Nutritiva, barata e consumida há séculos, a aveia voltou ao centro da cultura do bem‑estar por motivos que resistem ao modismo. É um alimento equilibrado, com boa quantidade de proteína e baixo teor de gordura, além de concentrar vitaminas e minerais úteis à dieta diária.
O benefício mais consistente vem da beta‑glucana, uma fibra solúvel que age no intestino capturando ácidos biliares e contribuindo para a diminuição do colesterol LDL — o chamado colesterol “ruim”. Estudos clínicos e posicionamentos regulatórios apontam que pelo menos três gramas diárias (cerca de meia xícara de aveia em flocos) estão associados a menor risco de doença coronariana; em ensaio de curto prazo, essa dose reduziu o LDL em cerca de 12% em quatro semanas.
Além do efeito cardiovascular, a aveia atenua picos de glicemia após refeições ricas em carboidratos, retardando a digestão pela presença de fibra; isso a torna especialmente relevante para pessoas com diabetes tipo 2 ou em risco. Uma pesquisa de 2020 identificou associação entre consumo regular (duas ou mais porções por semana) e redução de 21% no risco de desenvolver diabetes, em comparação com consumo quase inexistente.
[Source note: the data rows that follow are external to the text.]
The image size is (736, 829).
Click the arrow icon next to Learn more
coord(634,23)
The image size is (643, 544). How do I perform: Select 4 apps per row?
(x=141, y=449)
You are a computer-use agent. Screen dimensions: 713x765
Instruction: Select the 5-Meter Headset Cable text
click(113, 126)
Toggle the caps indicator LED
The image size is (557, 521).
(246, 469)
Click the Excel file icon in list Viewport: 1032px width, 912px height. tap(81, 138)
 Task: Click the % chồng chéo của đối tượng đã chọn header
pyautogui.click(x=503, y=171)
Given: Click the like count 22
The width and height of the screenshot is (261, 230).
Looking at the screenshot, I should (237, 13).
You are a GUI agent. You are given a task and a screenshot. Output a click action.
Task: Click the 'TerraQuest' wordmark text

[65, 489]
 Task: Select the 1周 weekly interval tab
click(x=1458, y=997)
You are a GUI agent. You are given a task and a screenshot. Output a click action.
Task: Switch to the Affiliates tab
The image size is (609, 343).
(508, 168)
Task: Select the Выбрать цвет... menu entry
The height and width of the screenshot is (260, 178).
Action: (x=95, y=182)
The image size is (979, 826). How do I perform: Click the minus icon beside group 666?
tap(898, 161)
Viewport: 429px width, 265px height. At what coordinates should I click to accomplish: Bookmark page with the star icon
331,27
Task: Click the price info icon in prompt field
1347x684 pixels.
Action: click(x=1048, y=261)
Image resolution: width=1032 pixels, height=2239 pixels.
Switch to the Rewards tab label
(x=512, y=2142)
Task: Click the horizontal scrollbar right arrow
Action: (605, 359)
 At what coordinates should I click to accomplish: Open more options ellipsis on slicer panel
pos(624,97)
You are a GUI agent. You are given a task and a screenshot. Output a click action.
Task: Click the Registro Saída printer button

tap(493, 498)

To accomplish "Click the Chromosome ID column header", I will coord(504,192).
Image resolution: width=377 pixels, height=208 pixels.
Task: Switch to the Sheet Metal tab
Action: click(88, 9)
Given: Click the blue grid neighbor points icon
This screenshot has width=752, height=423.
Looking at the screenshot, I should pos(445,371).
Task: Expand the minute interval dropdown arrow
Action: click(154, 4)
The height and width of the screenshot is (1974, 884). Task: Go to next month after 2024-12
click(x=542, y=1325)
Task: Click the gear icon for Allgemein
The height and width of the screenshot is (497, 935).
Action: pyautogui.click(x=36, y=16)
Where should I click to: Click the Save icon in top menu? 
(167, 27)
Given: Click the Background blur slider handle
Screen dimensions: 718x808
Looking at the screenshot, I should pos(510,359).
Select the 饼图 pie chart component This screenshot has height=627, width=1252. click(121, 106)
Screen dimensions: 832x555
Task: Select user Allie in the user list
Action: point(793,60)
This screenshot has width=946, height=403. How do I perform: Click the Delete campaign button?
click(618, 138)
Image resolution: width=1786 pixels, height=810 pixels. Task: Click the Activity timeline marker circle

A beta‑glucana também chega ao cólon e funciona como prebiótico, alimentando bactérias benéficas e ajudando a manter o trânsito intestinal — desde que acompanhada de ingestão adequada de líquidos e atividade física. Do ponto de vista prático, escolha entre aveia em grãos, cortada ou em flocos conforme preferência; mesmo a aveia instantânea pode ser saudável, embora menos processada seja geralmente a opção mais completa.